Company C is one of the industry's oldest and larger firms, with considerable engineering expertise in product and manufacturing process design. When one of its main product divisions began to experience considerable delivery lead-time pressure, its managers took a different approach for improving its responsiveness – through redesign of both the products (to achieve greater component commonality) and the production process (to reduce production lead times).

Like Company A, this division has a dominant product line, which makes for a simpler problem than the one facing Company B. It chose to redesign its product line on a modular basis, and has also adopted flexible manufacturing methods to speed throughput. However, production lead times still exceed typical delivery lead times by about 15-20 weeks. The modularized design allows greater flexibility for matching in-process machines to customer orders, but the practice of changing unit specifications has injected some instability into the production schedule. On a few occasions, unmatched machines nearing completion have undergone major teardowns to alter them to suit unfilled orders for similar models. The division now has a policy of not quoting a delivery time of less than eight weeks in an effort to control the number of last-minute changes. Despite these measures to ease the order-matching problem, the division's salesforce tends to sell to the forecast, concentrating to some extent on selling available units that are eight to sixteen weeks from completion.
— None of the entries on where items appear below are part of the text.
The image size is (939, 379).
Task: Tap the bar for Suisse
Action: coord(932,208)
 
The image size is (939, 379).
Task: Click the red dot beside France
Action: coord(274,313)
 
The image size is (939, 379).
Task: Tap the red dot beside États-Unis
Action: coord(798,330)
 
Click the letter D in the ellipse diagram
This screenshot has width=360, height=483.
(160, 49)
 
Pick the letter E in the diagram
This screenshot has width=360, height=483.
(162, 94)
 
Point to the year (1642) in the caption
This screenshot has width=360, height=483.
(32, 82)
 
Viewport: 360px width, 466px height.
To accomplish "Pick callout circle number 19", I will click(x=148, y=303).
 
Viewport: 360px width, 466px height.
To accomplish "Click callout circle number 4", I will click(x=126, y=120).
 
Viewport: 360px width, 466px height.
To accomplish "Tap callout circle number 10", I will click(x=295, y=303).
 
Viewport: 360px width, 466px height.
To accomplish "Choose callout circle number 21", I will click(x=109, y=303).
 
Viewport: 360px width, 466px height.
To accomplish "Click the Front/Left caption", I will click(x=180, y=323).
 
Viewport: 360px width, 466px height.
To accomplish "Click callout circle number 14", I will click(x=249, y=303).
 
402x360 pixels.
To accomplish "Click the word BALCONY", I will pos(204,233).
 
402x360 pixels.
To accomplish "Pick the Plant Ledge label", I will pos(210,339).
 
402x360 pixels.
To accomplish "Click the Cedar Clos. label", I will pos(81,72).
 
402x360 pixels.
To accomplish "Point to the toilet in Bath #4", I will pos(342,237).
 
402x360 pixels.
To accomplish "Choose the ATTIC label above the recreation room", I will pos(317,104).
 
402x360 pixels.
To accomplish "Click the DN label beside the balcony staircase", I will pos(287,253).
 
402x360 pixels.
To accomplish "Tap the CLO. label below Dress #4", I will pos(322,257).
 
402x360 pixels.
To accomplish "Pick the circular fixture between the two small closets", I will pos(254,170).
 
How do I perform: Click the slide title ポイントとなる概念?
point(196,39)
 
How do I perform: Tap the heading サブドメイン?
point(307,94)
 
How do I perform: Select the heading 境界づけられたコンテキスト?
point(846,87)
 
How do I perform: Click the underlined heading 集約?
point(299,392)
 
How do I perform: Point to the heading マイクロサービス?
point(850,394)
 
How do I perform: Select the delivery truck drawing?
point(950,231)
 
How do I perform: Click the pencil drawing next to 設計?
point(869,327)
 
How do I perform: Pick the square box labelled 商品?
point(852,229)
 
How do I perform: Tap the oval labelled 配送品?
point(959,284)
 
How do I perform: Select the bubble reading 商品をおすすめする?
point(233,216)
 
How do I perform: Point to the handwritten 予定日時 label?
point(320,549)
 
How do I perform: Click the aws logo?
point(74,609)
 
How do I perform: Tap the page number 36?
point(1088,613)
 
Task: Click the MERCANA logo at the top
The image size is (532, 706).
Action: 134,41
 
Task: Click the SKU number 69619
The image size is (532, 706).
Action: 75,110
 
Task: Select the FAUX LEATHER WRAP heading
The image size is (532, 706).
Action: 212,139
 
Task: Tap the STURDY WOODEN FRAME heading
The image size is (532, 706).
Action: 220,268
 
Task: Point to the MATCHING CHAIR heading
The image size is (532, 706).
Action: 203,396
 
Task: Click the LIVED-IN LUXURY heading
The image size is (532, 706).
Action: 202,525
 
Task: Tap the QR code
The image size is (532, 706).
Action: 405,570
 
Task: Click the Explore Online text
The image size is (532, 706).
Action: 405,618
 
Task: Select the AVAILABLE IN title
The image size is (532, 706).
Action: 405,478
These three companies demonstrate workable, though imperfect, methods that have allowed the firms to maintain market positions in their respective segments.

Issues to think about:

Contrasting approaches taken by the companies towards the "squeeze" including the nature/ degree of customization, flexibility, and lead time reduction approach employed by each company; reasons for choice and workability of approaches; how the severity of the problem and the mechanisms employed vary with the degree of customization; and how unique resources/ capabilities affect the choice of approach.